[[ EXERCISE INPUTS open ]]

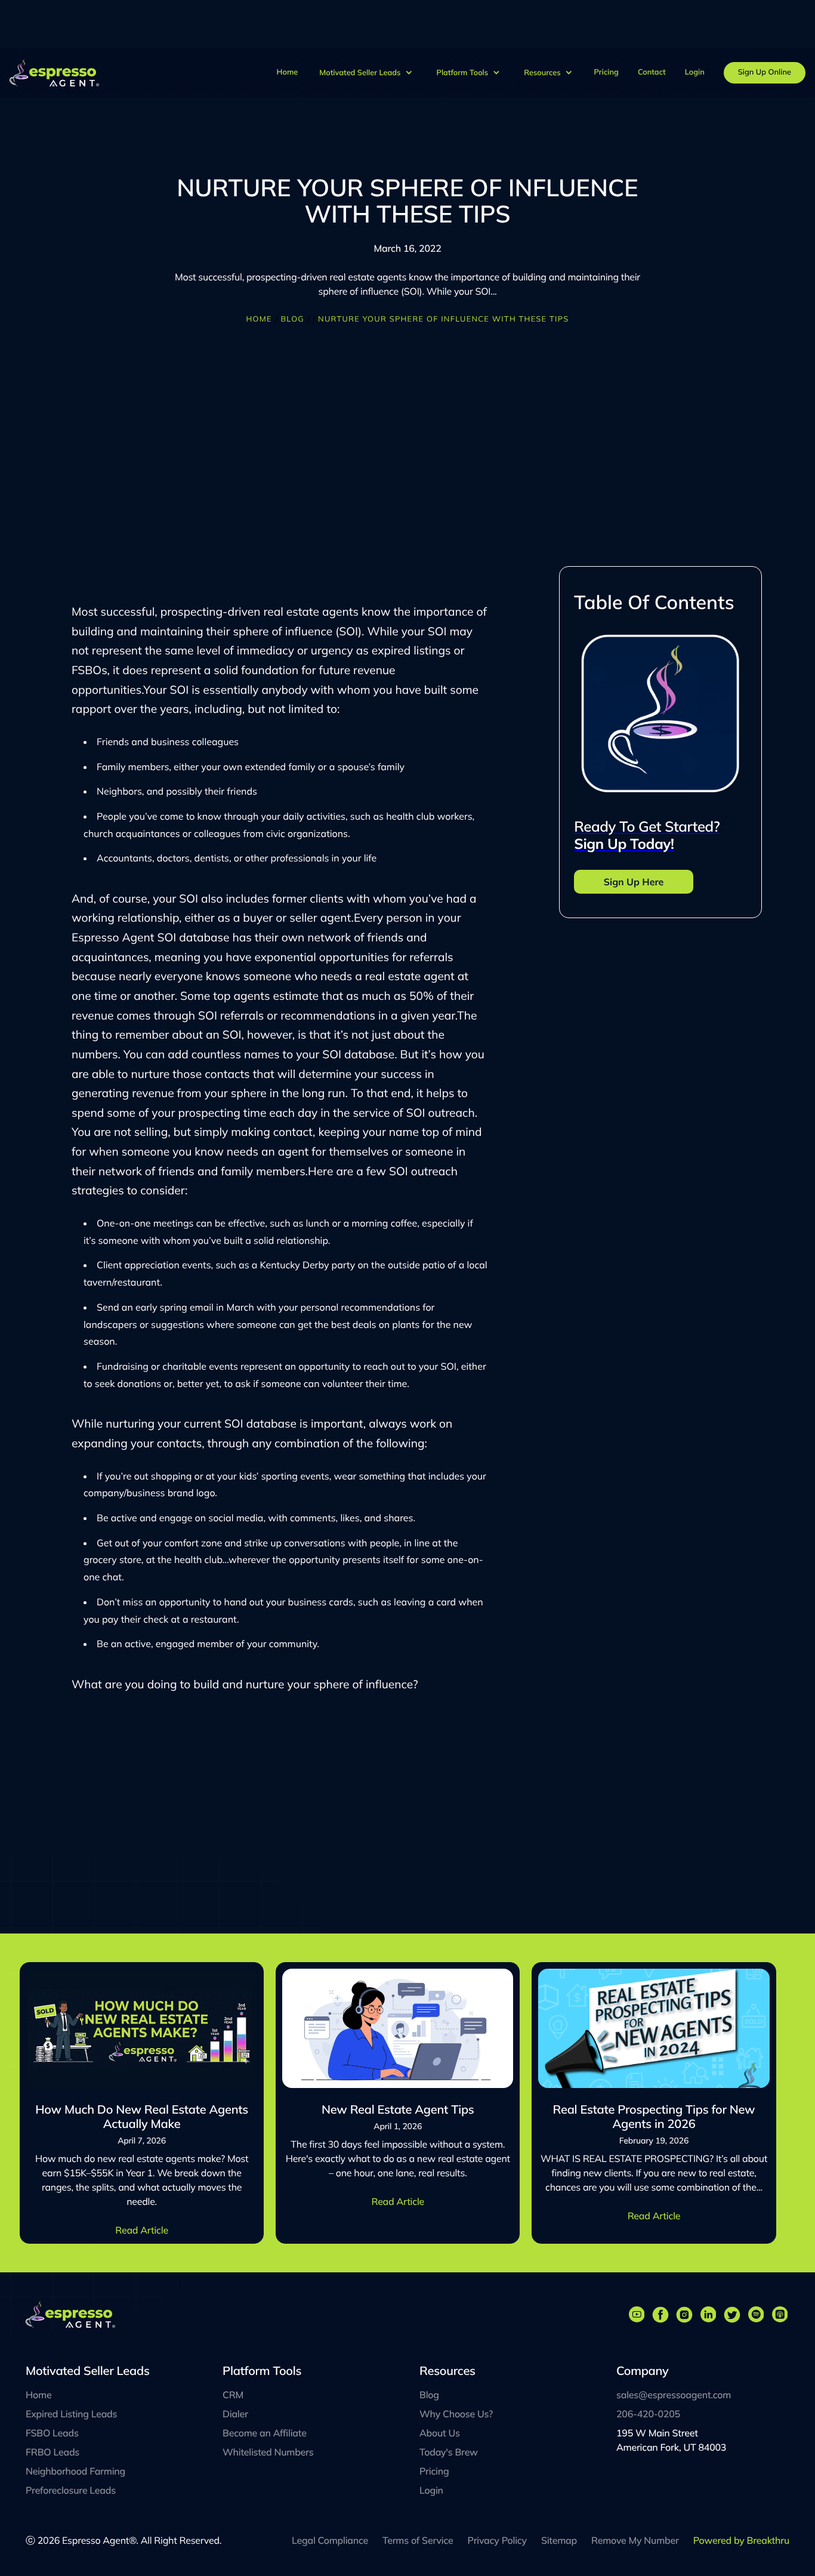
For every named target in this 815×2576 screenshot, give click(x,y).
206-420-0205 (648, 2414)
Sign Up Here (634, 882)
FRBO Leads (52, 2452)
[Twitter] (732, 2314)
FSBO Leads (52, 2433)
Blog (292, 319)
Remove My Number (635, 2540)
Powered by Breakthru (741, 2540)
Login (695, 72)
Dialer (235, 2414)
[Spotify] (755, 2314)
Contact (652, 72)
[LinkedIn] (708, 2314)
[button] (365, 73)
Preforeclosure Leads (71, 2490)
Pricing (606, 72)
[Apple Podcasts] (779, 2314)
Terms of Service (417, 2540)
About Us (439, 2433)
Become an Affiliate (265, 2433)
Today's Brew (448, 2452)
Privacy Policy (497, 2540)
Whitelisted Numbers (268, 2452)
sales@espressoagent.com (673, 2395)
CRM (233, 2395)
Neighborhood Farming (75, 2471)
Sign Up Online (764, 72)
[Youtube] (636, 2314)
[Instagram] (684, 2314)
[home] (62, 72)
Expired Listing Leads (71, 2414)
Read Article (141, 2230)
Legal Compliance (330, 2540)
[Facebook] (660, 2314)
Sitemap (559, 2540)
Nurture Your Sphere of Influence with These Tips (443, 319)
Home (287, 72)
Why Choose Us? (456, 2414)
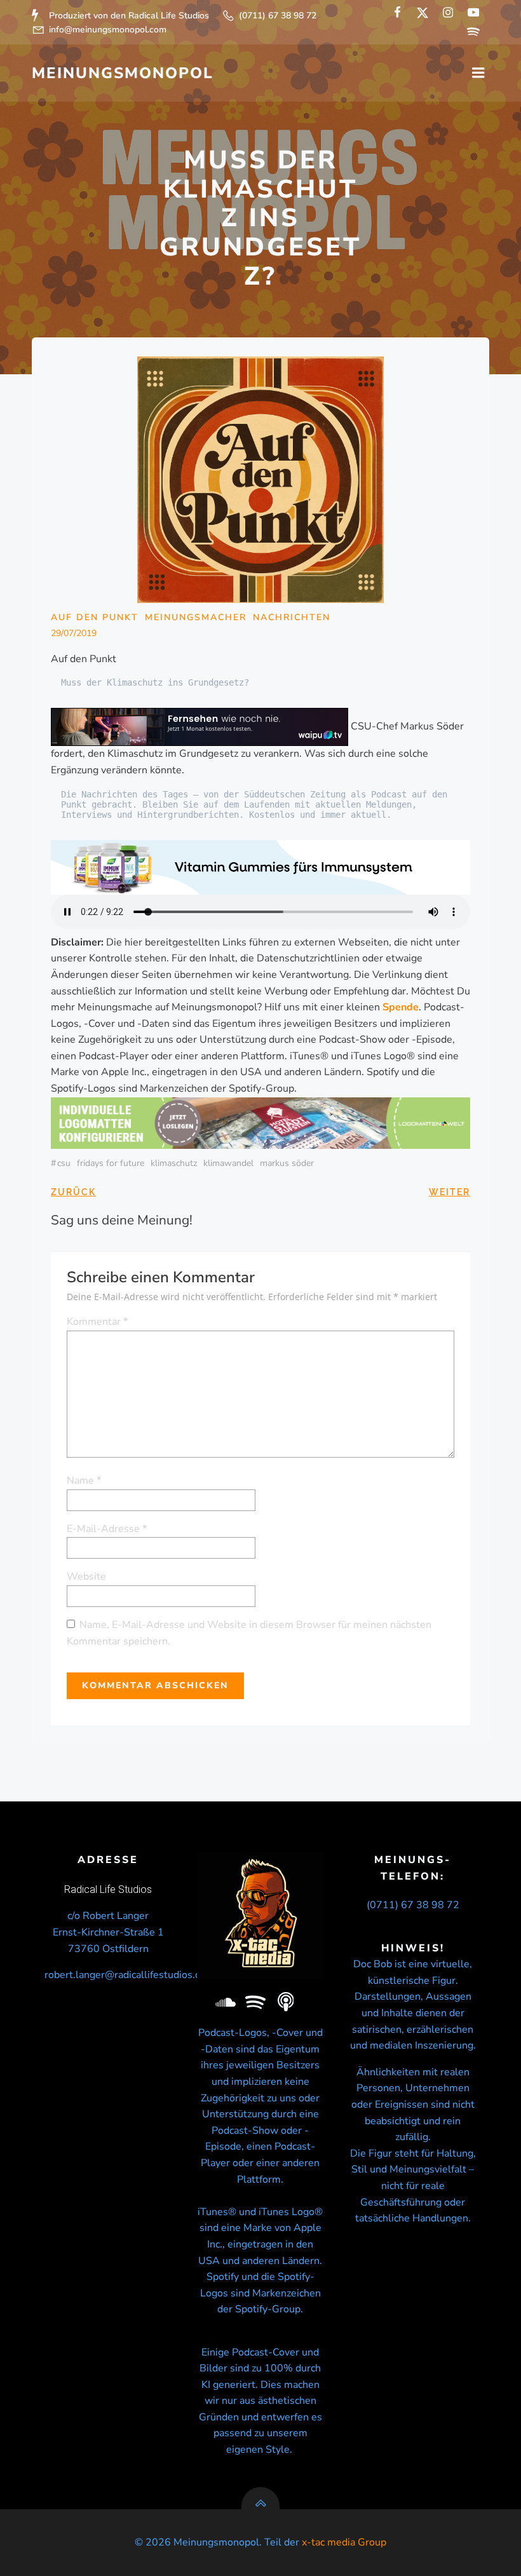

[[ EXERCISE INPUTS closed ]]

HOW TO COMPLETE THIS TASK: Begin with the line that contains "[Instagram] (684, 2314)" and repeat every line through the end of the data, exactly and only those lines, leaving out the pictures.

ANSWER BOX:
[Instagram] (684, 2314)
[home] (62, 72)
Expired Listing Leads (71, 2414)
Read Article (141, 2230)
Legal Compliance (330, 2540)
[Facebook] (660, 2314)
Sitemap (559, 2540)
Nurture Your Sphere of Influence with These Tips (443, 319)
Home (287, 72)
Why Choose Us? (456, 2414)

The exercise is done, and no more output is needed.